Die "Me Too"-Debatte hat die Modewelt erreicht. Aber helfen Verträge vor dem Foto-Shooting?

Was macht man mit all diesen Informationen? Alles absagen, nichts mehr anschauen? Die Schampuslaune vergessen, die 1990 aus Bruce Webers' Musikvideo für den Pophit "Being Boring" der Pet Shop Boys sprudelte? Seinen Dokumentarfilm "Let's Get Lost" über den Jazz-Trompeter Chet Baker, 1988 für einen Oscar nominiert, nie wieder zeigen? Seinen neuen Film "Nice Girls Don't Stay For Breakfast" über den Hollywood-Haudegen Robert Mitchum und dessen Zweitkarriere als sanfter Jazz-Crooner nicht auf Festivals einladen? Das wäre absurd. Aber es scheint gut möglich zu sein, dass es so weit kommt.
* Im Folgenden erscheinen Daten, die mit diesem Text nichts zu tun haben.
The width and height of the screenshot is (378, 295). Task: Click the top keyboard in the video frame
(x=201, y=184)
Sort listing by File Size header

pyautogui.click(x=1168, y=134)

Die "Me Too"-Debatte begann vor einer Weile damit, dass sie die sexuelle Ausnutzung von Machtunterschieden anprangerte, zwischen Männern in hohen Positionen und Frauen, deren Karriere vom Wohlwollen dieser Männer abhängt. Diese Debatte kommt nun auch in der Mode an, und bei den Männern. Das ist gut.

Sicher kann man sich fragen, wieso männliche Models überrascht sind, wenn sie sich bei einem berühmten Akt-Fotografen ausziehen sollen. Man kann aber auch fragen, ob es unverantwortlich von einer Modelagentur war, diese Männer zu diesem Fotografen zu schicken. Aus dem Text in der New York Times geht hervor, dass hinter den Kulissen der Industrie schon seit Jahren getuschelt wurde, und ja, dass manche Agenten anscheinend nach dem Motto handelten: Da musst du durch.
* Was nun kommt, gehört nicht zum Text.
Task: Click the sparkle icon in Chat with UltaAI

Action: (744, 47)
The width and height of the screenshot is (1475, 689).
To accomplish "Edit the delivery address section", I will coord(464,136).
Zu begrüßen ist es deshalb, dass in der Modeindustrie nun die Rufe nach einer Model-Gewerkschaft lauter werden. Sie könnte Regeln festlegen, was Fotografen dürfen und was nicht, was Agenturen leisten müssen. Vor allem könnte sie Models ermutigen, selbstbewusster Grenzen zu ziehen, und sie könnte sie in Streitfällen vertreten.

Allerdings kann man sich nur mit einiger Mühe vorstellen, wie praktikabel die geforderten Nacktheitsverträge sein sollen. Wenn Nacktheit nichts Beiläufiges oder Situatives mehr hat, sondern vor einem Shoot schon unterschrieben sein muss. Der Traum vom befreiten Körper, den Bruce Weber und Mario Testino in ihren Bildern träumten, er scheint ausgeträumt zu sein. Sollten dadurch weniger Models in übergriffige Situationen kommen, ist das gut. Nur: Wird sich ein Model, das sich für einen Test-Shoot ausgezogen hat, nachdem es vorher schriftlich zugestimmt hat, nicht noch komischer fühlen, wenn es den großen Auftrag danach - aus welchem Grund auch immer - trotzdem nicht bekommt? Dann wäre die Verletztheit eine andere, und es gäbe darüber wenigstens einen Vertrag. Na ja.